Le marché européen des pièces isolantes électriques (CN 8547) a connu une décennie dynamique entre 2015 et 2025. L'UE a renforcé sa position d'exportateur net, avec un excédent commercial qui a presque doublé pour atteindre 1,09 Md€. Cette progression repose davantage sur la hausse des prix (+31,9 % à l'export) que sur l'expansion des volumes (+27,4 %), ce qui traduit une montée en gamme de la production européenne, particulièrement visible dans le segment céramique.
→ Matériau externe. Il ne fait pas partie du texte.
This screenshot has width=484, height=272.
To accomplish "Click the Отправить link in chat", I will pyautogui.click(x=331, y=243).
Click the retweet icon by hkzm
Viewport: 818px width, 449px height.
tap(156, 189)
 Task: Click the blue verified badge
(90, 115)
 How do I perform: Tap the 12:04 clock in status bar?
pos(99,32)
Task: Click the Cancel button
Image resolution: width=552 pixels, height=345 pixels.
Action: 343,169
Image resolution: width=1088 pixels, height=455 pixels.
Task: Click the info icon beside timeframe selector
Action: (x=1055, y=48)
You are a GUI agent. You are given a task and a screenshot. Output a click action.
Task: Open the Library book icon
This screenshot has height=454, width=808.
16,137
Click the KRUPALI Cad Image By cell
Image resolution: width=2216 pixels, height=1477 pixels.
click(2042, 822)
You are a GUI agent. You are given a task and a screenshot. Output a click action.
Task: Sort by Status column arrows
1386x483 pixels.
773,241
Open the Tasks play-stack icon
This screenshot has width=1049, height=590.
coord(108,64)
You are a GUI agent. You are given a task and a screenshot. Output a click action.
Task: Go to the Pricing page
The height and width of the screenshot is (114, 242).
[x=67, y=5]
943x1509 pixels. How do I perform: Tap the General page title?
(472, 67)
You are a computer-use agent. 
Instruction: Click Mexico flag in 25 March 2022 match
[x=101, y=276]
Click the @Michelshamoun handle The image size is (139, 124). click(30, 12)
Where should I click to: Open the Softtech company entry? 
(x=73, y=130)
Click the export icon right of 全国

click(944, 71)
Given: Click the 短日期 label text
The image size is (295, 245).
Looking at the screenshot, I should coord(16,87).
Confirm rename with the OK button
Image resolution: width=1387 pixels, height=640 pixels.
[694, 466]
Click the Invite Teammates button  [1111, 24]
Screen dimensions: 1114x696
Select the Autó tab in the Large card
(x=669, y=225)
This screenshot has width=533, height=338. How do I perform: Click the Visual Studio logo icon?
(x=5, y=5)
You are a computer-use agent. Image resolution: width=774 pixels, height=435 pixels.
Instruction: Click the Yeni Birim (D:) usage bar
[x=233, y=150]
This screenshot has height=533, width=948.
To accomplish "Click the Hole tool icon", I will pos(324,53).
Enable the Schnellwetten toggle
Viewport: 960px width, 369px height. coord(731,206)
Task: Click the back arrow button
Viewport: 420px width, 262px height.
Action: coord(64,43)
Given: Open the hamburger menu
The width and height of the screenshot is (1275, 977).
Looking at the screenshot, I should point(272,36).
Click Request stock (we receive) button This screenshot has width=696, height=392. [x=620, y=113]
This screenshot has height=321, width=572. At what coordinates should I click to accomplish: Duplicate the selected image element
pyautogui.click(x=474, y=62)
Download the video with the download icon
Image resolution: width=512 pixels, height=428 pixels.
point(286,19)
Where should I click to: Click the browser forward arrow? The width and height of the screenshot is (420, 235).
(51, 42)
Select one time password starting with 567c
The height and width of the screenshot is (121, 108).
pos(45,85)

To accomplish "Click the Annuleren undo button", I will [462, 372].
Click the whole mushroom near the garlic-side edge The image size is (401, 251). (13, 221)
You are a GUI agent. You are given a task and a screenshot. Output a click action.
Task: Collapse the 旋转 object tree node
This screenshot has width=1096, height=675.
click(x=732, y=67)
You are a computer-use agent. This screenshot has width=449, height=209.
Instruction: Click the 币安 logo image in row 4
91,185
Sur le plan géographique, le bassin méditerranéen (Maroc, Tunisie) s'est imposé comme un relais de croissance majeur, à la fois comme destination d'exportation et, marginalement, comme source d'approvisionnement. La Chine reste le premier fournisseur extra-européen, avec des importations doublées, tandis que les partenaires traditionnels (Royaume-Uni, Japon, Suisse) ont reculé. Au sein de l'UE, la Tchéquie et l'Allemagne concentrent l'essentiel de la production et des échanges.

Néanmoins, des signaux de fragilité apparaissent : la forte concentration des importations autour de quelques fournisseurs, la volatilité des flux avec le Maroc et le Royaume-Uni, et les chocs de prix détectés (Maroc en 2017, États-Unis en 2022) rappellent que la dépendance aux importations, bien que structurellement limitée, peut générer des tensions ponctuelles. Le maintien d'une production intra-européenne compétitive et diversifiée sera un facteur clé pour préserver la résilience de ce segment stratégique pour la transition énergétique et l'industrie électrique européenne.

Généré le 2026-08-07. Les chiffres reflètent les données d’Eurostat au moment de la génération et n’incluent pas les révisions ultérieures.

Généré automatiquement : ce rapport vise à accélérer l’analyse humaine, pas à la remplacer.